To address the challenges of generating a deliverable and efficient spot-scanning proton arc (SPArc) plan for a proton therapy system. We developed a novel SPArc optimization algorithm (SPArcDMSP) by directly incorporating the machine-specific parameters such as mechanical constraints and delivery sequence.A SPArc delivery sequence model (DSMarc) was built based on the machine-specific parameters of the prototype arc delivery system. The SPArcDMSP resamples and adjusts each control point's delivery speed based on the DSMarc calculation through the iterative approach.
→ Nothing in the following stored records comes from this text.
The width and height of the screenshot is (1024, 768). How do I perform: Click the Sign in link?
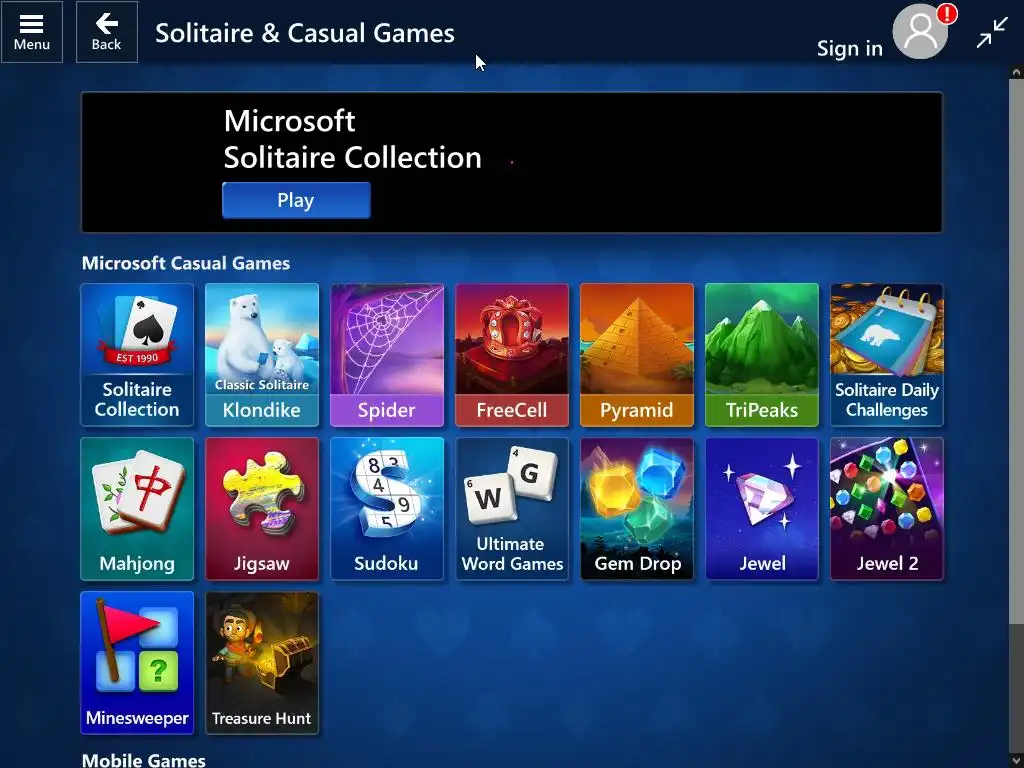pyautogui.click(x=850, y=48)
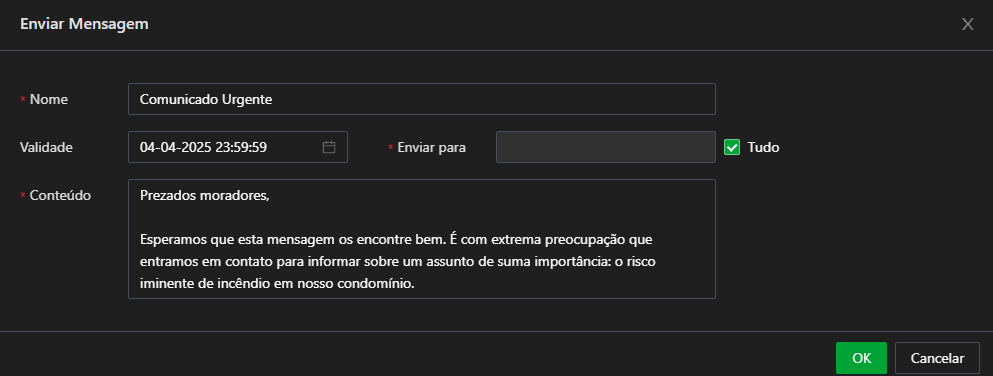Select the 23:59:59 time in Validade
This screenshot has height=376, width=993.
241,147
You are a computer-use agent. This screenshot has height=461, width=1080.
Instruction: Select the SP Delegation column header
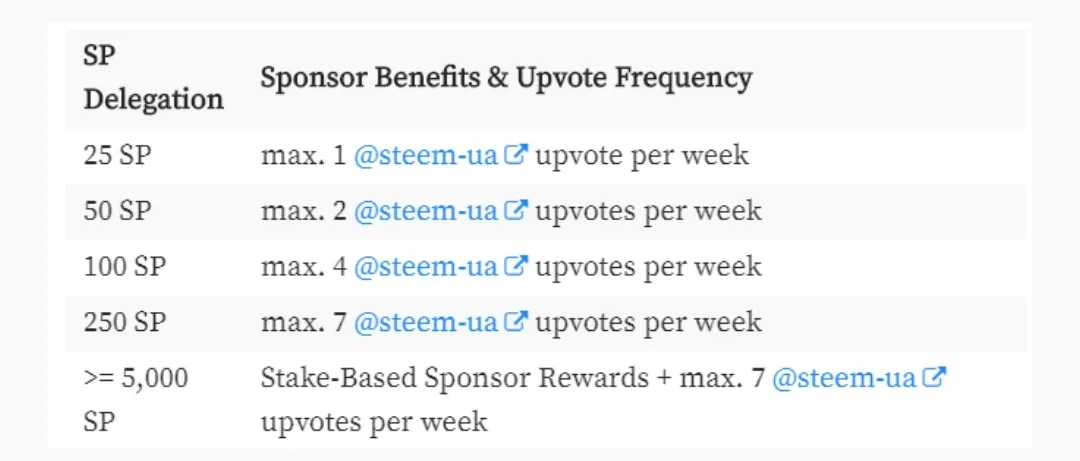coord(154,79)
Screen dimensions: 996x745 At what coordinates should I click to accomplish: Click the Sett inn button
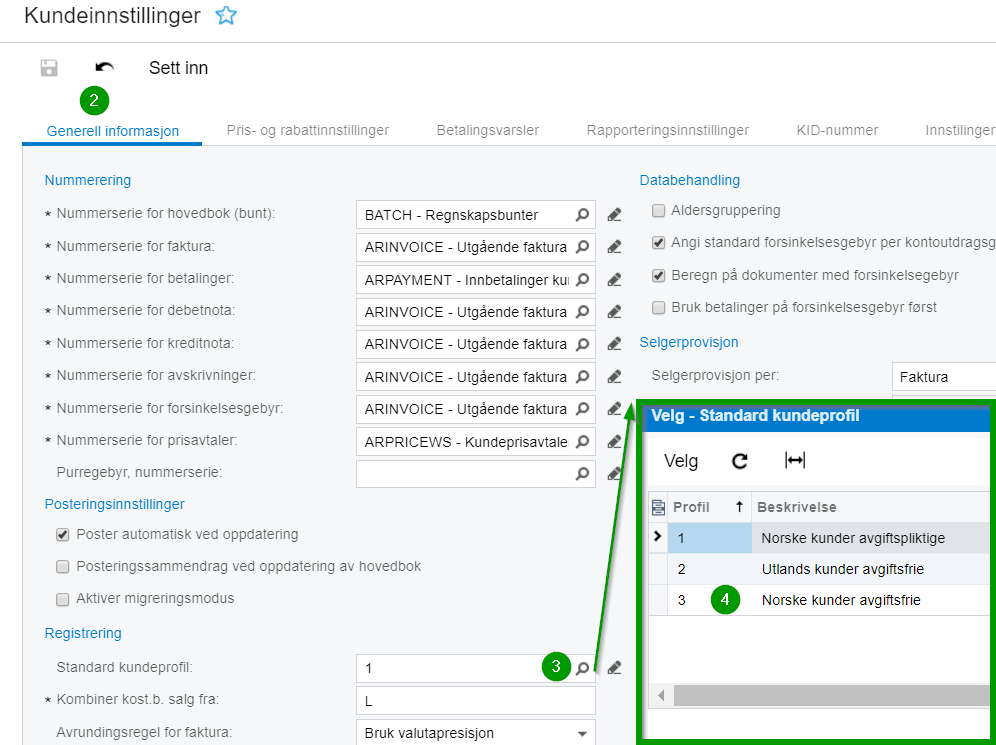coord(180,68)
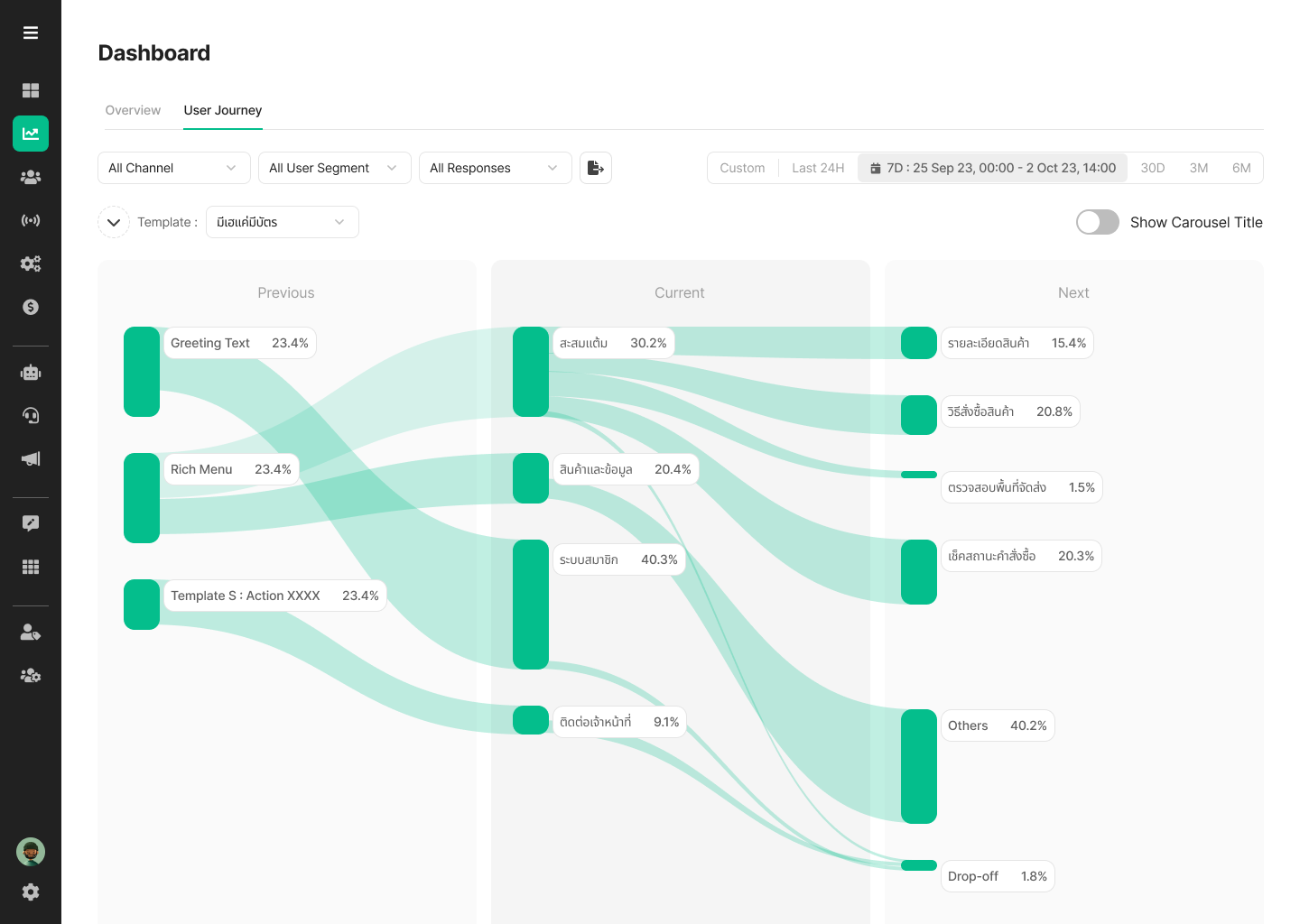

Users could set the expected arc delivery time and gantry max acceleration as a mechanical constraint during the SPArcDMSP optimization. Four cases (brain, liver, head neck, liver, and lung cancer) were selected to test SPArcDMSP. Two kinds of SPArc plans were generated using the same planning objective functions: (1) SPArcDMSP plan meeting the maximum allowable gantry acceleration speed (0.6deg/s2); (2) SPArcDMSP-user-speed plan with a user pre-defined delivery time and acceleration speed < 0.1 deg/s2. Arc delivery sequence such as gantry speed, delivery time was simulated based on the DSMarc and was compared.With a similar objective value, number of energy layers and spots, both SPArcDMSP and SPArcDMSP-user-speed plans could be delivered continuously within the ± 1 degree tolerance window (Table 1). The SPArcDMSP-user-speed plan could minimize the gantry momentum change based on clinical users input compared to the SPArcDMSP, which could help relieve mechanical challenge to accelerate or decelerate the hundreds of tons of gantry.For the first time, clinical users not only could generate a SPArc plan meeting the mechanical constraint of their proton system but also directly controlled the arc treatment speed and momentum changes of the gantry during the plan optimization. This work paved the roadmap for the clinical implementation of proton arc therapy in the treatment planning system.